Not investment advice. Educational reading. See Disclaimer.
L.6 · BEGINNER · 3 MIN
Intrinsic vs Time Value: The Two Halves of Every Premium
Look at any option quote in the chain and you will see a single number — the premium. Hidden inside that number are two separate stories. The first is what the option is worth today if you exercised it right now: that is intrinsic value, the part anchored to math. The second is what the market is paying for the chance things move further before expiration: that is time value, the part anchored to hope. Learning to read those two halves separately is the difference between buying an option because it looks cheap and buying one because you understand what you are paying for.

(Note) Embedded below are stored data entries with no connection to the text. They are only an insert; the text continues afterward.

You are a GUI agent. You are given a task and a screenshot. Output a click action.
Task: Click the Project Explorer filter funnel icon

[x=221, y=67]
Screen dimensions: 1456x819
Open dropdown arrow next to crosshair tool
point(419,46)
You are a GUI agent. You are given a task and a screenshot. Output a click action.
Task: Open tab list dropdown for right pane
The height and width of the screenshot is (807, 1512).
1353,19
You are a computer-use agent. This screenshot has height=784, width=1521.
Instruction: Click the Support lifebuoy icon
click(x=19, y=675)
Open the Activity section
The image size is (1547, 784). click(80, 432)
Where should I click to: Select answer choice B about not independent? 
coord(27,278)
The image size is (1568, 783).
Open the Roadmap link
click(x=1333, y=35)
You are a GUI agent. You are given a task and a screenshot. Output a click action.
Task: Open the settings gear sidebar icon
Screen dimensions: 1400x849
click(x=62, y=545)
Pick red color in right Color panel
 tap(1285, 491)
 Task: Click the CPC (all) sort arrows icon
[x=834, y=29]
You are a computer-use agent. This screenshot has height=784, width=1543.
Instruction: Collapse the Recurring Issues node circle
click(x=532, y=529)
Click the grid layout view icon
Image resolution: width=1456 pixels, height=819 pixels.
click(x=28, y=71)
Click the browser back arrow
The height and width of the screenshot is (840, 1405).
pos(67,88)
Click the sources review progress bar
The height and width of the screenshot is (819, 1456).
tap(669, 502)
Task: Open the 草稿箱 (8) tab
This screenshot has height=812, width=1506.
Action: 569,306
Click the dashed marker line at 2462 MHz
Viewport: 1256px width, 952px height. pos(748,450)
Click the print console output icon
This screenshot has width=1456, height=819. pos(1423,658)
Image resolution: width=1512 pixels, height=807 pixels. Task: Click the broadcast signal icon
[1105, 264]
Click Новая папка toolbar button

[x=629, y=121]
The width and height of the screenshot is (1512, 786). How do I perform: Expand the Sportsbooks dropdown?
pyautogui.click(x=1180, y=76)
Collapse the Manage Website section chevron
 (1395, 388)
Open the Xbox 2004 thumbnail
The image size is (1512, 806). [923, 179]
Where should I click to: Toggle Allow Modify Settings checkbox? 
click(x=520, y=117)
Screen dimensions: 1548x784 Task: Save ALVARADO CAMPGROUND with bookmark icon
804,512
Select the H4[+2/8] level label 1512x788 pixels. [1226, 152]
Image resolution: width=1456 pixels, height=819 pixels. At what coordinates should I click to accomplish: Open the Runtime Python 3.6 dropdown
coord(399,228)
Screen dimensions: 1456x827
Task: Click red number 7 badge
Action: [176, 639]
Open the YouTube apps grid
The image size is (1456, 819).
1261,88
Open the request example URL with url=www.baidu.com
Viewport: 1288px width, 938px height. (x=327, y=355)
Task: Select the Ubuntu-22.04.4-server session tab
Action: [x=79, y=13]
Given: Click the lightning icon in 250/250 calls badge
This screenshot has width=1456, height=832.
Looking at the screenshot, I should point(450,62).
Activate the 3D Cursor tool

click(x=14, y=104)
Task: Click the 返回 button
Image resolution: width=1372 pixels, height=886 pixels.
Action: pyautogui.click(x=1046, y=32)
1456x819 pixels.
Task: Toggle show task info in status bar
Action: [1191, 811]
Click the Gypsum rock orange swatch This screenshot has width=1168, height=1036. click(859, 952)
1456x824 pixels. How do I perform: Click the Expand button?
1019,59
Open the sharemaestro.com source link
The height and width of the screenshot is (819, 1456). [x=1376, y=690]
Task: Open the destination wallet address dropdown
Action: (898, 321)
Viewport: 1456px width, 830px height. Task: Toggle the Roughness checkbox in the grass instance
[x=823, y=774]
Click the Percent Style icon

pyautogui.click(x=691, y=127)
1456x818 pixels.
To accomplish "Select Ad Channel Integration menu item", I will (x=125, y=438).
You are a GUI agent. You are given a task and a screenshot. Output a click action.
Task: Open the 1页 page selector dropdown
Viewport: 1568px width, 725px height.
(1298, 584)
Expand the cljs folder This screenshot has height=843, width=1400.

The decomposition rule. Premium = Intrinsic value + Time value. ALWAYS. Intrinsic value is what the contract would settle for at expiry today: for a call, max(stock − strike, 0); for a put, max(strike − stock, 0). Time value is whatever is left over once intrinsic is subtracted out — never negative, always shrinking as expiration approaches.
§ 02
Position
Stock now
Strike
Premium
Intrinsic
Time value
Mid-life ITM call
$74
$70
$6.20
$4.00
$2.20
ATM call, 45 days
$74
$74
$2.60
$0.00
$2.60
OTM call, 45 days
$74
$78
$0.90
$0.00
$0.90
Same ITM call, expiry day
$74
$70
$4.05
$4.00
$0.05
§ 03
Time value is a melting ice cube. It bleeds out every single day the option exists, and the bleed accelerates as expiration approaches. By the closing bell of expiration day, time value is mathematically forced to zero — the contract is worth nothing more than its intrinsic value. This is why the same ITM call worth $6.20 mid-life is worth roughly $4.05 on its final day even though the stock has not moved at all.
§ 04
When you buy an option you are buying both halves of the premium but only one half is durable. Intrinsic value tracks the underlying dollar-for-dollar. Time value evaporates on a schedule the seller knows and is selling you. The retail-trader heartbreak — 'the stock moved my way and I still lost money' — almost always means the trader bought a fat time-value cushion and time melted faster than the stock paid.
§ 05
Pull up an option chain for any liquid stock. Pick a strike right at the money and a strike $5 above it, both at the same expiration. For each one, subtract intrinsic value (you computed it yourself: stock minus strike, floor at zero) from the mid-price. The remainder is what the market is charging you for time. Notice that the at-the-money strike has more time value than the out-of-the-money strike — uncertainty is most valuable when the outcome is most undecided.
§ 06
Stock is at $42. A $40-strike call has a mid-price of $3.10 with 30 days to expiration. How does that premium split into intrinsic and time value?
Five questions · AI feedback
●○○○○
Sit with the ideas.
A trader buys a $55-strike call on a $58 stock for $4.40 with 60 days to expiration. The stock sits at exactly $58 every single day for the next 60 days and the call expires there. How does the position perform — and why?